De wereld staat in brand en dat kan niet onbeschreven blijven. Het koloniale verleden wordt veel besproken, vooral doen maar dan met wat gêne, zegt Yoren Lausberg.
Er wordt nogal wat af gedebatteerd over schaamte en schuldgevoelens. Zo veel zelfs dat De Groene Amsterdammer 2017 afsloot als het jaar van de schaamte. Bronnen van schaamte waren met name #MeToo, Zwarte Piet en de Amerikaanse beeldenstorm waarbij beelden van Robert E. Lee ter aarde moeten, en in Nederland die van J.P. Coen en De Ruyter onderwerp van discussie werden. Hoewel hier nog geen standbeeld neergehaald is, en het er ook niet naar uitziet dat dit binnenkort gaat gebeuren, wordt er wel vaak gesproken over een beeldenstorm.
Ik wil graag een lans breken voor die schaamte, schaamte wordt snel gezien als een sta-in-de-weg, iets waar je jezelf van moet ontdoen zodat je onproblematisch verder kan leven. Daarmee wil ik ons niet vrijspreken van schaamte. Want ja, zwarte piet is racisme, dat er nog steeds Jan Pieterszoon Coen en Michiel de Ruyter onkritisch vereren –hoewel beide zeemannen verschillende rollen hebben in onze geschiedenis en De Ruyter om andere redenen verdacht danwel omstreden is dan Coen.

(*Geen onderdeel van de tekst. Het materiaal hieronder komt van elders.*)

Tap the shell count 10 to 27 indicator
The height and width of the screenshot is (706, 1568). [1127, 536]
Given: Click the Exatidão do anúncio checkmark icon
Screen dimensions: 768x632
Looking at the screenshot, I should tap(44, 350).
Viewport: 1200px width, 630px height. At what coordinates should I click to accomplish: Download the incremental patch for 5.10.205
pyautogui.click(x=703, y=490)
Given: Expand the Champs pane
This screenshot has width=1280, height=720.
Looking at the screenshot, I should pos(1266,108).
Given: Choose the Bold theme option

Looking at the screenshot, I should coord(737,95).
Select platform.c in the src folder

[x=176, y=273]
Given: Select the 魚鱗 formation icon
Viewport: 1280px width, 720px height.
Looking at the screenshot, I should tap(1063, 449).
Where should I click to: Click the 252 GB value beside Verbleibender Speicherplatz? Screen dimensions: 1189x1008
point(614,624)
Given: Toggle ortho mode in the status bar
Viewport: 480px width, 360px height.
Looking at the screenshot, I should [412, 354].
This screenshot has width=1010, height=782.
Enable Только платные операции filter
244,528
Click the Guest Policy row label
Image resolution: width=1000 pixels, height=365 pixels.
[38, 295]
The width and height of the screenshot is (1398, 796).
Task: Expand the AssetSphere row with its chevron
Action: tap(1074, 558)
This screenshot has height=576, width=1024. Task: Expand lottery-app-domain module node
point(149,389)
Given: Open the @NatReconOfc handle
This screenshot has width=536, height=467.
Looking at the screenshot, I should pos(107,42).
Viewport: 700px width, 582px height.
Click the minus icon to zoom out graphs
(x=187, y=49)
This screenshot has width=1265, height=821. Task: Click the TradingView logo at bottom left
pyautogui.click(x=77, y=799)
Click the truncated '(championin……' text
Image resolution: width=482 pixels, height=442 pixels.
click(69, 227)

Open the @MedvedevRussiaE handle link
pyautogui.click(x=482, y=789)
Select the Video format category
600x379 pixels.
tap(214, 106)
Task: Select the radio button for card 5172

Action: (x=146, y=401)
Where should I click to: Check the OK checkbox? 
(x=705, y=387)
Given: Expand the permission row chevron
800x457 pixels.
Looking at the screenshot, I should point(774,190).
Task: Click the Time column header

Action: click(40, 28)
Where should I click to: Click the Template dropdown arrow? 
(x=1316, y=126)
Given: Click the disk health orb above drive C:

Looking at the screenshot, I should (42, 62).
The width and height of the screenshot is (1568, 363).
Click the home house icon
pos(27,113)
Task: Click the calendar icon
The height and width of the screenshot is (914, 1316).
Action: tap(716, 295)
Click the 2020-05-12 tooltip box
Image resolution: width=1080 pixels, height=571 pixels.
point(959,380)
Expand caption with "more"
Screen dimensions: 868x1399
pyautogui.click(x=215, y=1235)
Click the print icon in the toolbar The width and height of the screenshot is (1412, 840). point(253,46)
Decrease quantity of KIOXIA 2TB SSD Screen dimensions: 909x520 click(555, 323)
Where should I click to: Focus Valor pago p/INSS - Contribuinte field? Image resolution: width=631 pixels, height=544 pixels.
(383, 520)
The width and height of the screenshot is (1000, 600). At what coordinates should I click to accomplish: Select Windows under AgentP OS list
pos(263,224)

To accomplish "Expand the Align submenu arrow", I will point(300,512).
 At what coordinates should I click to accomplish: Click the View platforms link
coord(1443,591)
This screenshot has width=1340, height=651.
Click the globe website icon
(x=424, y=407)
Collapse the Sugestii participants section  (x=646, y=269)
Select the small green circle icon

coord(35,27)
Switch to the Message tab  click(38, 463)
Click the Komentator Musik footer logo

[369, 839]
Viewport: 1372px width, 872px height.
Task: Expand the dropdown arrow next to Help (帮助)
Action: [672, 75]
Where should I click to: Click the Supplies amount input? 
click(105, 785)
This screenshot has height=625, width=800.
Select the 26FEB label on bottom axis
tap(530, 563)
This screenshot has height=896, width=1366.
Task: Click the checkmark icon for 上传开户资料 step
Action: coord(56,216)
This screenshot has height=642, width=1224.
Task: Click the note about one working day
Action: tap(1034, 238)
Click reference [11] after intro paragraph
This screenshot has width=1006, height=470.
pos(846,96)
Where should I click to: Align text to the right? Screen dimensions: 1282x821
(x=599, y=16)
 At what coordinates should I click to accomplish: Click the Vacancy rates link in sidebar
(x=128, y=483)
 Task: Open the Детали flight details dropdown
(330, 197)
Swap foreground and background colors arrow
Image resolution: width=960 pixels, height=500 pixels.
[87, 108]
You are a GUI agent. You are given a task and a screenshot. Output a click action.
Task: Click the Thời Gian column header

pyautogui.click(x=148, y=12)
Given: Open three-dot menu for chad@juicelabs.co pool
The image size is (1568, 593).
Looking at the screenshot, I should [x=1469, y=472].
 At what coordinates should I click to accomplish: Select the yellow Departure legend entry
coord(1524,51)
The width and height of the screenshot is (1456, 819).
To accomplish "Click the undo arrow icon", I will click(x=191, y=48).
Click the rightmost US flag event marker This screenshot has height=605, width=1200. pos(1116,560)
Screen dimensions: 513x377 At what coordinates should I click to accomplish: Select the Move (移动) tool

Tegenover deze bronnen van schaamte staan echter Kick Out Zwarte Piet, een algemeen voortschrijdend inzicht dat zwarte piet een racistische karikatuur is, en meer openbare discussie over onze eigen standbeelden. Misschien kijk ik iets te optimistisch nu, maar juist die schaamte is productief. Het laat zien dat we beginnen te merken dat er iets mis is, dat we doorhebben dat we iets hebben om ons voor te schamen. Om me even te laten inspireren door Maartje Wortel; die schaamte behoedt ons voor fouten. Hierdoor gaan we er misschien iets aan ons gedrag doen, opdat we ons in de toekomst hier niet voor hoeven te schamen – of misschien leren we een nieuwe manier van denken waardoor schaamte minder nodig is: een gevoeligheid waardoor we niet in een schaamte-reflex schieten bij de minste kritiek, maar kritiek constructief omarmen. Want, om Amade M’charek te citeren: ‘juist het ongemak helpt ons verder’.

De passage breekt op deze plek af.